Introduction/purpose Balloon-assisted coil embolization (BACE) has become an important adjunct in the endovascular treatment of wide neck intracranial aneurysms. The management of broad-necked cerebral aneurysms is technically very perplex due to a variety of factors, which include difficulty in defining the aneurysm/parent vessel interface angiographically and problems in achieving complete aneurysmal occlusion which could later predispose to regrowth or recanalization of the aneurysm. We sought to determine safety and efficacy of TransForm™ Occlusion Balloon Catheter (TOBC) for coiling of broad-necked intracranial aneurysms at our institute.

Materials and methods Seventy-four aneurysms were treated from March 2012 to March 6th 2014 by balloon remodeling technique. In fifty-three/seventy-four (72%) patients balloon was prepped and in Forty-four/seventy-four (59%) aneurysm required balloon assistance for coil embolization as they were characterised by wide necks or were small with unfavorable neck/fundus ratios.

Results TOBC balloon was used in 18/44 (41%) of the cases to treat 18 aneurysms in 16 patients. In 1 patient TOBC was used to treat vasospasm. 11/19(25%) were ruptured aneurysms with 4 of which had ventriculostomy. Stent was used in 4/19 cases. Stent was used as bailout in 2 cases to support coils from herniating into parent vessel after balloon deflation while in the other 2 cases stent was preplanned. Maximum balloon inflation time per inflation in 19 cases ranged from 1–4 min. Aneurysm size ranged from 2.3 mm to 20.2 mm with average size of 7.17 mm. Neck diameter treated measured from 1.45 mm to 10 mm with and average neck diameter of 3.54 mm.

Average balloon preparation time was 3.8 min. In 18/18 (100%) aneurysms, balloon was been able to track to the intended site. 2/18 (11%) had watermelon seeding effect on inflating the balloon and in 16/18 (89%) balloons remained stable during inflation and deflation.
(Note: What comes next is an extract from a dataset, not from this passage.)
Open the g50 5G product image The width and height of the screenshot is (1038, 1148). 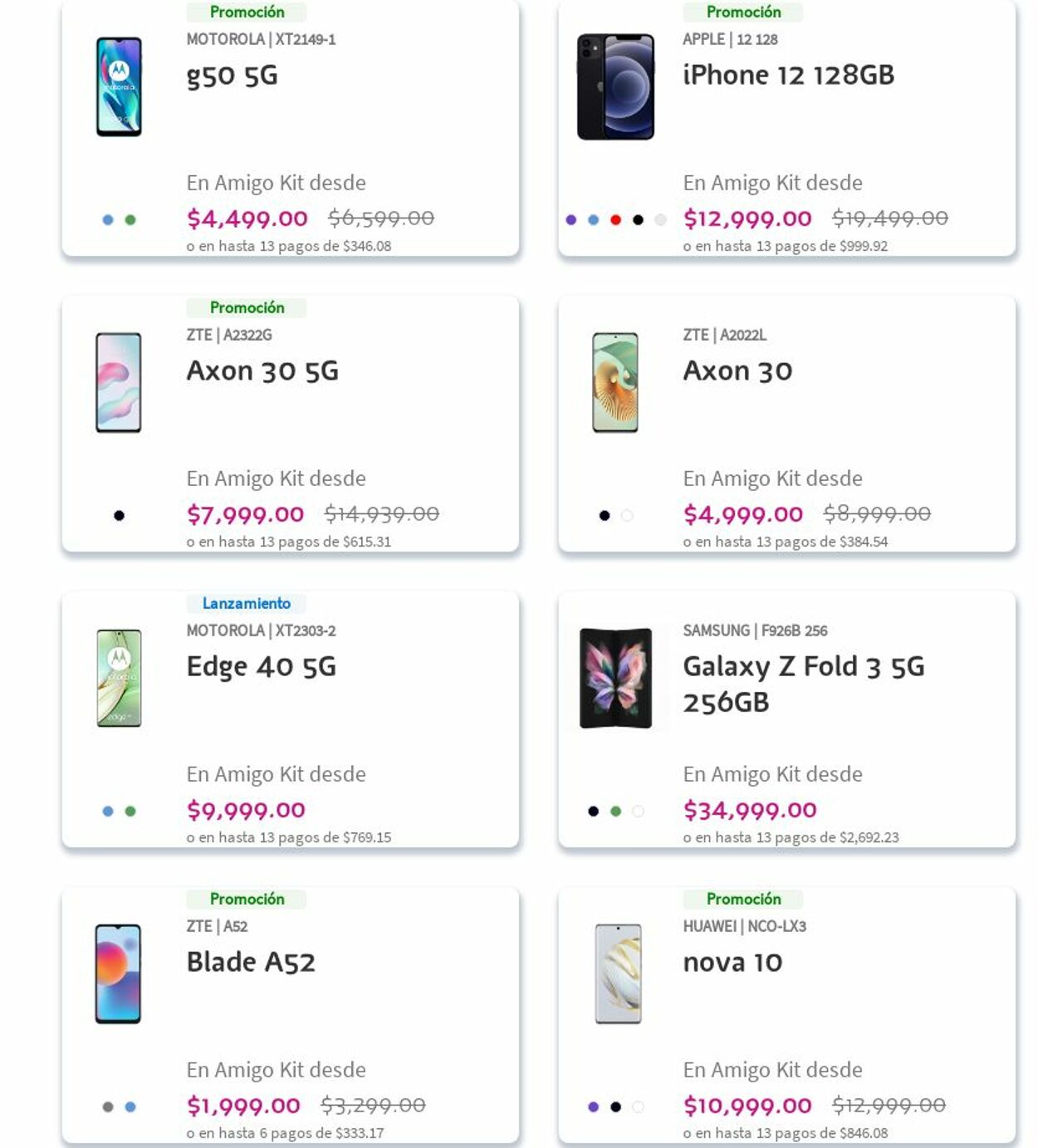(x=119, y=87)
Thrombus developed in 2/19 (10.5%) cases (1 ruptured and 1 un-ruptured) at the neck of the aneurysm both causing partial occlusion. In both cases thrombus resolved completely with IIb/IIIa inhibitors. Vessel perforation occurred 0/44 (0%). Perforation by coil or microcatheter occurred in 0/19 (0%); Dissection 0/19 (0%) and stroke related to thrombus formation occurred in 0/19 (0%) of cases. Complete obliteration (class I) was achieved In 14/18 (78%) cases while in 3/19 (17%) cases residual neck/dog ear (class II) were left intentionally to keep branches open at the neck. In 1/18 (5%) complete obliteration could not be obtained due to inability to fill the residual space with coils.

Conclusions In our single-center study, balloon remodeled coil embolization of aneurysm using TOBC was not associated with any serious complications. The balloon was trackable to intended site and the preparation time was relatively short. We believe that TOBC has good utility in treating broad-necked aneurysms and small aneurysms that are otherwise suboptimally managed by conventional deployment.

Disclosures S. Quadri: None. V. Ramakrishnan: None. A. Sodhi: None. V. Cortez: None. M. Taqi: None.